In the latter part of October the Spanish-influenza epidemic whipped to a furious crescendo. The week of October 23 witnessed the death of 21,000 Americans, the highest mortality toll ever recorded in America at any time for any cause. In the state of New York alone 45,000 people had perished since the outbreak began. On October 23, 851 people died in New York City of influenza, the highest daily figure ever registered there. For days the number of deaths held at the 800 level. An even more staggering loss took place in Philadelphia. In the previous week 5,270 had died, a rate 700 times above normal. Of these deaths all but a few hundred were attributed to influenza and related pneumonia.

Then, with the beginning of November, the plague began to pass as inexplicably as it had arrived. The number of new influenza cases plummeted. In Philadelphia the city’s health chief declared that the epidemic “has ceased to exist officially,” so the bars were reopened—and almost immediately 53 persons were arrested for disorderly conduct and drunkenness. In Washington, President Wilson was in the audience as B. F. Keith’s theatre resumed with a new show, An American Ace . “Flo-Flo” and her “Perfect 36” chorus ended their emergency work in a Washington hospital and took up their accustomed vocation in Chicago. In homes across America windows were flung open, floors scrubbed, rugs aired, and face masks tossed out, and various flu remedies were shoved to the back of the medicine cabinet.

Thus, with an irony that surpasses man’s understanding, the plague faded almost simultaneously with the ending of the Great War. Except for a few belated stabs into remote corners of the earth, the worst of the Spanish-influenza epidemic was over. It seemed almost as though nature had determined to show man who still reigned supreme in the giving and taking of life: the war had killed over 21 million people in four years of dogged conflict; the influenza epidemic took approximately the same toll in about four months.

In all history there had been no sterner, swifter visitation of death. The plague of Justinian, beginning in the year A.D. 542, had supposedly claimed 100 million lives—but it endured for fifty years. The bubonic plague, the Black Death of the fourteenth century, was said to have taken a quarter of Europe’s population, 25 million lives, and another 37 million more in the East; it lasted for three years. Spanish influenza held sway for about a hundred and twenty days. Mathematically, had the epidemic continued its rate of acceleration, humanity would have been eradicated in a matter of months.
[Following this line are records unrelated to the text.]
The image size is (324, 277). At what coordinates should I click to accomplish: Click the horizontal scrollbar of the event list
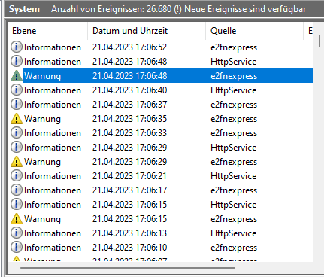coord(128,268)
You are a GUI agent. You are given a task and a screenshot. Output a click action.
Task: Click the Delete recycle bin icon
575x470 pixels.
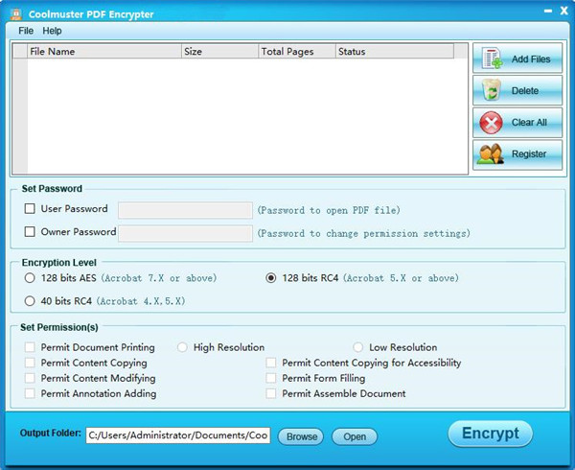click(x=492, y=91)
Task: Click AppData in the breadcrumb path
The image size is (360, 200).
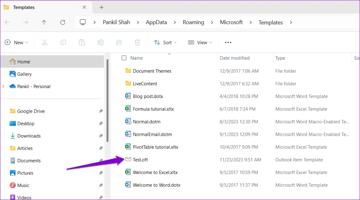Action: tap(156, 22)

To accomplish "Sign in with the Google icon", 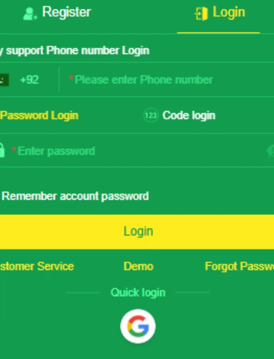I will click(138, 326).
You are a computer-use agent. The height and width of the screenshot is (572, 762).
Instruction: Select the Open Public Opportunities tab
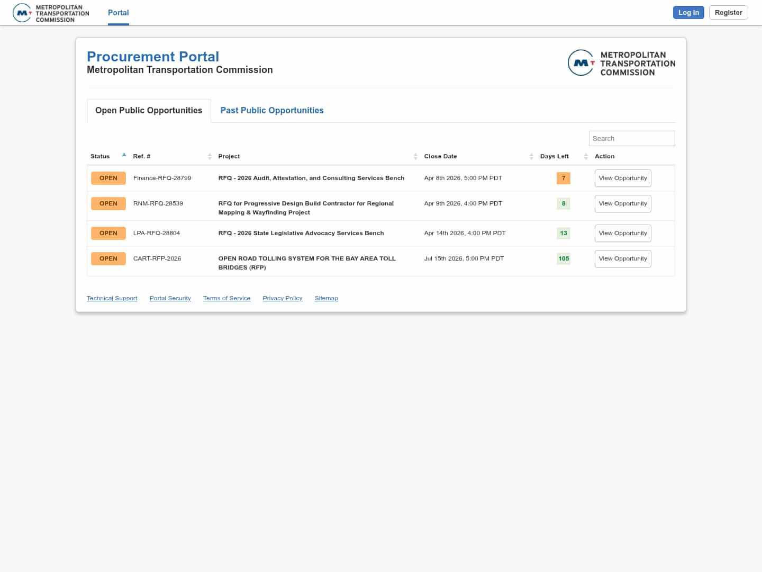(149, 110)
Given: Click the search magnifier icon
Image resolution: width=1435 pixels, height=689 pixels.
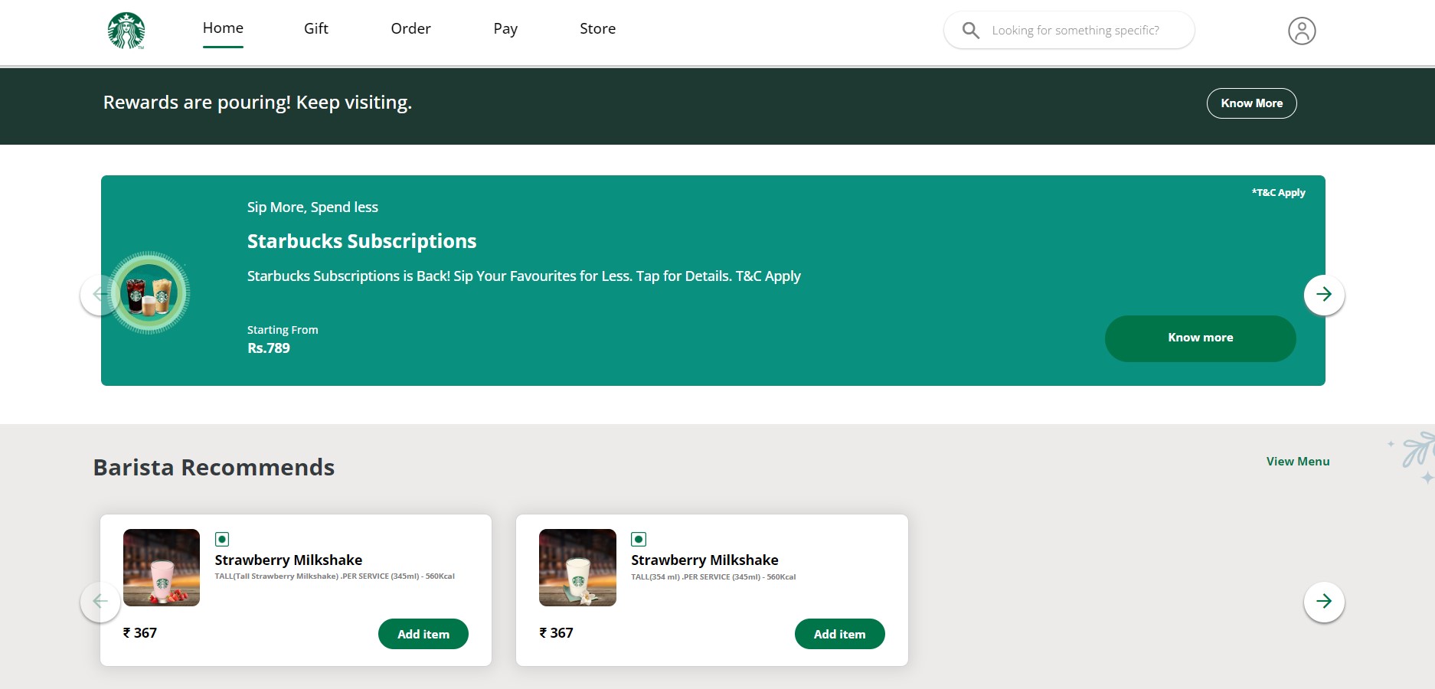Looking at the screenshot, I should [970, 31].
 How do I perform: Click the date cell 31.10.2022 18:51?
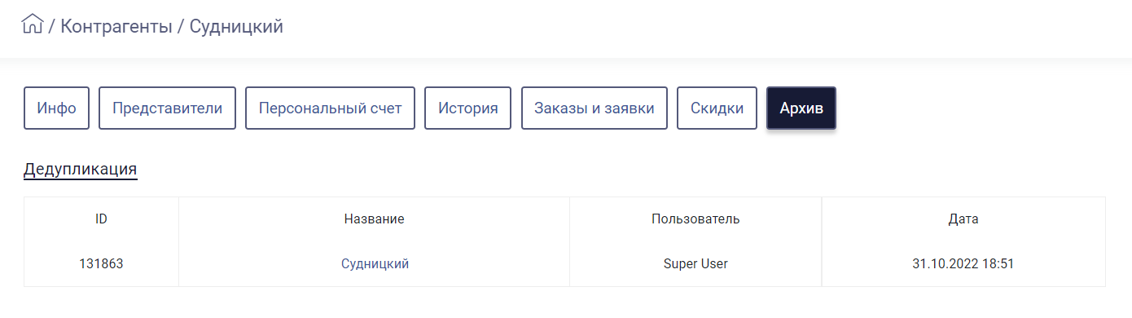(x=963, y=264)
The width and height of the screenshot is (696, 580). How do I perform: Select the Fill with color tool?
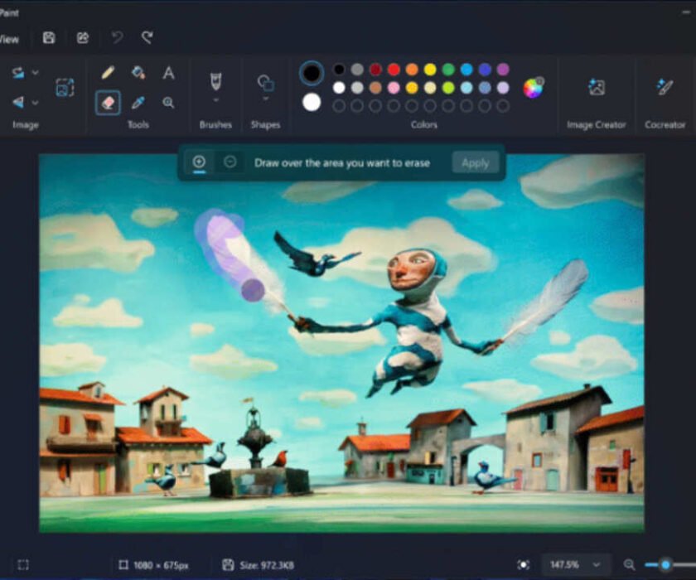pos(138,73)
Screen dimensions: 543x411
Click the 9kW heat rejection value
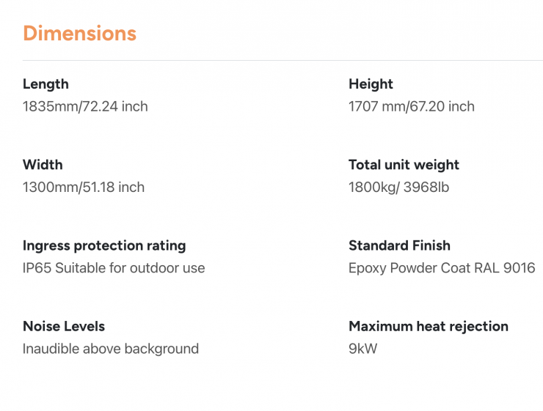[x=362, y=349]
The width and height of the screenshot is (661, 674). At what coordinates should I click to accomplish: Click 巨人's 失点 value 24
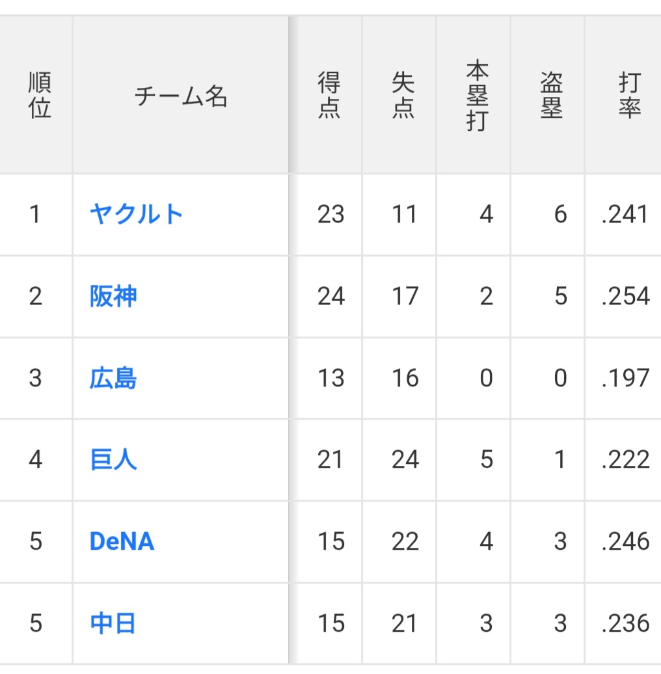coord(405,460)
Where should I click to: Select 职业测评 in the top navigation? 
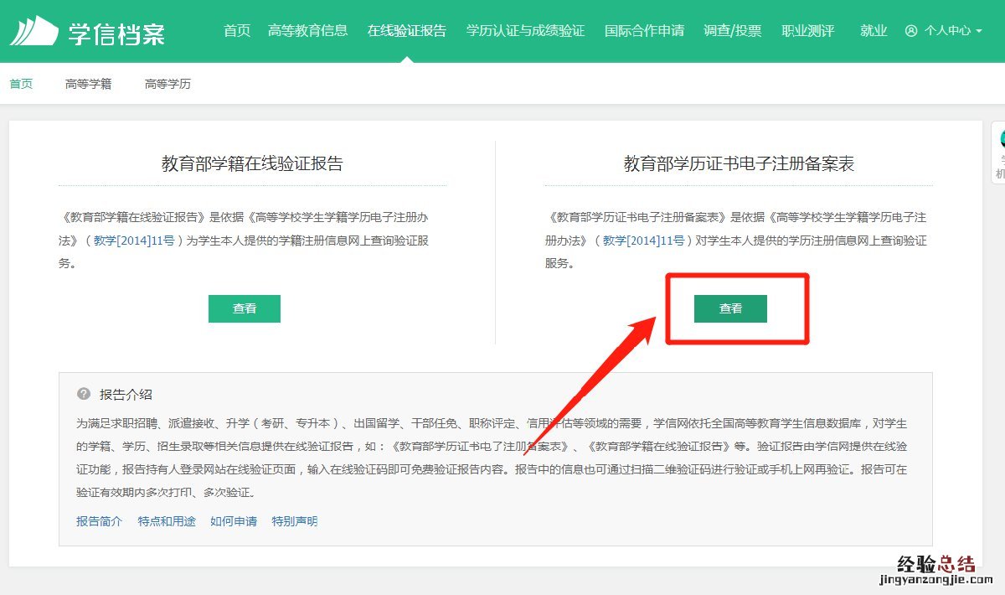pyautogui.click(x=807, y=31)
In the United States the final reckoning was 548,452 lives lost. Nearly ten times as many Americans died in those few weeks of pestilence as had been killed in eighteen months of war. Modern vital statistics provide an illuminating comparison. In 1978, for every 100,000 persons in the population, 167 died of cancer and 494 of heart-related disease. In 1918 the comparable figure for those dying of influenza and related pneumonia was 588, a mortality rate for this country never approached before or since.

Insurance-company actuarial tables were left a shambles by the epidemic. The Metropolitan Life Insurance Company paid out over $ 18 million to beneficiaries of 85,000 policies in a few months. No company in the history of insurance had ever experienced a remotely comparable drain of assets.

The precise cause of this scourge was never positively identified at the time. Not until fifteen years later did a group of British researchers succeed in infecting laboratory animals with influenza germs. This advance made it possible, for the first time, to study the disease and to develop preventive approaches. At the same time it was discovered that the germ entered the body solely through the nasal passages. And in 1943, using the newly-developed electron microscope, a team of U.S. researchers finally saw an influenza virus, a miniature cottonlike ball so small that 30 million would fit on the head of a pin. Still, this virus was only a particular influenza strain and not necessarily the killer of 1918.